The article argues that younger Canadians face a structurally weaker economic outlook, with Statistics Canada data showing detached-home ownership among 25- to 39-year-olds fell to more than 19% in Toronto and about 12% in Vancouver by 2021, versus roughly 33% and 36% in 1991. It also cites RBC Economics saying Canadians under 35 were the only age group to see real incomes decline from 2020 to 2025, while housing costs can consume 60% to 70% of take-home pay for new Bay Street earners. The piece is a broad affordability and generational-income commentary rather than a direct market catalyst.

Analysis

The key market implication is not just weaker affordability; it is a structurally lower prop-to-own transition rate among younger cohorts, which slows the formation of household balance sheets for years. That creates a persistent drag on the entire “first-home ecosystem” — not only homebuilders, but also furniture, appliances, renovation, mortgage insurers, and lenders that depend on repeatable life-cycle monetization. In practice, the next leg of housing demand increasingly comes from higher-income, older repeat buyers and investors, which skews volume toward premium product and away from broad-based entry-level turnover. A second-order effect is that housing becomes less of a growth engine and more of a wealth-transfer mechanism. Older owners with home equity and financial assets can keep spending, but younger households are forced into rent, shared housing, or delayed family formation, which suppresses discretionary consumption and reduces the elasticity of retail demand to wage gains.
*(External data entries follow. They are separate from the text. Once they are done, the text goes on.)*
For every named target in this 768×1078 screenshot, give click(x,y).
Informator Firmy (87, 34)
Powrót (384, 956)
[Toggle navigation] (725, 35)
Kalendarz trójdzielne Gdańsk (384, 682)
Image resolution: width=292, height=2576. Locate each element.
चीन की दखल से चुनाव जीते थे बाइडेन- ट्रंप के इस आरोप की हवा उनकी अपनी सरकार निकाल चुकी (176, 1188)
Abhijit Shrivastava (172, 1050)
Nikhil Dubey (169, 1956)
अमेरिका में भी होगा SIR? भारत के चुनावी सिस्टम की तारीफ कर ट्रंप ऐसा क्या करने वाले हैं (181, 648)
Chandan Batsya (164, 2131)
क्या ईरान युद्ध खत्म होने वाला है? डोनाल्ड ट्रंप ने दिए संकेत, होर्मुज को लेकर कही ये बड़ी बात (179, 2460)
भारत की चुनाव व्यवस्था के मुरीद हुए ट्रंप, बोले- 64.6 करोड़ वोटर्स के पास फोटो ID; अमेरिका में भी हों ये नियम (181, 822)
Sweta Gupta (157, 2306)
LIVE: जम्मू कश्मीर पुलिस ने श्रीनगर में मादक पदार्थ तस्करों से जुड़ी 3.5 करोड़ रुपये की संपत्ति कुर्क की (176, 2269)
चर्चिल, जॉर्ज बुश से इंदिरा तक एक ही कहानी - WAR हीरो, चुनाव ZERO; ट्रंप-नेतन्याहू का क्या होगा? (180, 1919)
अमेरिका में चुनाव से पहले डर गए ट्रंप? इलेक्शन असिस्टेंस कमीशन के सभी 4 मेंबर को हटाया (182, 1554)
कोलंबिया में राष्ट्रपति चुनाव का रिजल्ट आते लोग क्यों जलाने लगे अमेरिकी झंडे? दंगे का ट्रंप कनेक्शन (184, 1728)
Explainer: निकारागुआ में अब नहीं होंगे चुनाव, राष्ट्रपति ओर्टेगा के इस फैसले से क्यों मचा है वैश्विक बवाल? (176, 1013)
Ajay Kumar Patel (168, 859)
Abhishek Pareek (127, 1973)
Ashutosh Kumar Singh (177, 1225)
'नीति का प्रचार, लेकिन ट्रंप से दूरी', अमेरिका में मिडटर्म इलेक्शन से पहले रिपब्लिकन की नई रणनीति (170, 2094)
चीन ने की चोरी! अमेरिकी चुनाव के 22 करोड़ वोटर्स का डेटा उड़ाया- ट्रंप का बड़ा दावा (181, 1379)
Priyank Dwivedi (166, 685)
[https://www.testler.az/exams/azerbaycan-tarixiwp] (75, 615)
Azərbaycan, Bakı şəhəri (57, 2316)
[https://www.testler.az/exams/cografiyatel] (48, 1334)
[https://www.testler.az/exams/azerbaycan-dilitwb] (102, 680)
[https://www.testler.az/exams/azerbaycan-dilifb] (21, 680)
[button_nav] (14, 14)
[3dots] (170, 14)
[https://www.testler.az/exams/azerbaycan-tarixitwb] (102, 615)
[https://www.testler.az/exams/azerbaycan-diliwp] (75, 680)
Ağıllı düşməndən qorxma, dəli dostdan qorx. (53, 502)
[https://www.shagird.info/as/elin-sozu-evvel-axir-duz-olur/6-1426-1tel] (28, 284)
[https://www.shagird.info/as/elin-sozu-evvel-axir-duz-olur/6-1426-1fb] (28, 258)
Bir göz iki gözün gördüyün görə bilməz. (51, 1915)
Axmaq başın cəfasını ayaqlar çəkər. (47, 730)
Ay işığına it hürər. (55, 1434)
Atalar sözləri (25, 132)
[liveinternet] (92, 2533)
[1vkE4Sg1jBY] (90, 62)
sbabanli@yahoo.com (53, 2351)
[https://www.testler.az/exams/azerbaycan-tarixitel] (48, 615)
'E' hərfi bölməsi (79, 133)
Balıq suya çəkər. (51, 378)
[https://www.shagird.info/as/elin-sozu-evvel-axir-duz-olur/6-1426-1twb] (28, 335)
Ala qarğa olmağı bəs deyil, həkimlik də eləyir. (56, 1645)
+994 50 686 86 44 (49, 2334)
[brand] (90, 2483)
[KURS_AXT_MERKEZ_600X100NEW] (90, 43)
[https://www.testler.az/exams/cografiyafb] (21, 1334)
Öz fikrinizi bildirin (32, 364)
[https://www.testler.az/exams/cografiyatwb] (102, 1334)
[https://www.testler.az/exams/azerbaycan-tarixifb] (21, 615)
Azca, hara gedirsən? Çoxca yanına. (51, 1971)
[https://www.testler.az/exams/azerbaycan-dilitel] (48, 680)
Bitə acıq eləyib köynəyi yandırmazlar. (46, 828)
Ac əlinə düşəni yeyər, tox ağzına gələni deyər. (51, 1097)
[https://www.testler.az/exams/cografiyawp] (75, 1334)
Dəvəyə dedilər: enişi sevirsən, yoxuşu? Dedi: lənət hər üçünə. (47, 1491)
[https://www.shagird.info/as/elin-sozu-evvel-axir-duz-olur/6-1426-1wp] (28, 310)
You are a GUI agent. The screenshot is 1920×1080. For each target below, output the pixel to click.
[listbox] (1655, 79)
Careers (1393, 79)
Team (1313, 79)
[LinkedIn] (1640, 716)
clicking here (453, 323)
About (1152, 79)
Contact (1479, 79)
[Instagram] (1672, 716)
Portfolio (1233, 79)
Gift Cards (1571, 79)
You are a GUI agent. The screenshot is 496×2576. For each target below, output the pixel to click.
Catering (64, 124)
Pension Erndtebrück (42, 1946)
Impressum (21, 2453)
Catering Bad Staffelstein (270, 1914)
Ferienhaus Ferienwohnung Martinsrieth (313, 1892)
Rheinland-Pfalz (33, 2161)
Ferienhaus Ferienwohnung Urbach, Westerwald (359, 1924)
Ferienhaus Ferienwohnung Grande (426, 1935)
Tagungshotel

Over the next 12–36 months, that argues for underperformance in consumer discretionary categories that rely on new household formation, while landlords with scarce rental supply and pricing power remain relatively insulated. The labor-market angle is also important: if white-collar entry pay is being consumed by fixed housing costs, companies will see higher wage demands, faster turnover, and more employee dissatisfaction without necessarily getting higher productivity. That is a subtle margin headwind for firms concentrated in Toronto/Vancouver talent hubs, especially financials, consulting, and professional services, where compensation inflation can rise even in a weak growth environment. The macro risk is that policy support arrives late and unevenly; if rate cuts or supply reforms are slow to translate into affordability, the K-shape can harden into a multi-year demand hole. Consensus may be too focused on nominal home-price stickiness and too complacent about transaction volume. The more durable bearish signal is not a crash, but a permanently lower turnover market with fewer upgrades, fewer starter-home purchases, and less ancillary spending per household created. That is typically worse for cyclical retailers and home-related services than a one-time price correction because it suppresses unit growth for longer.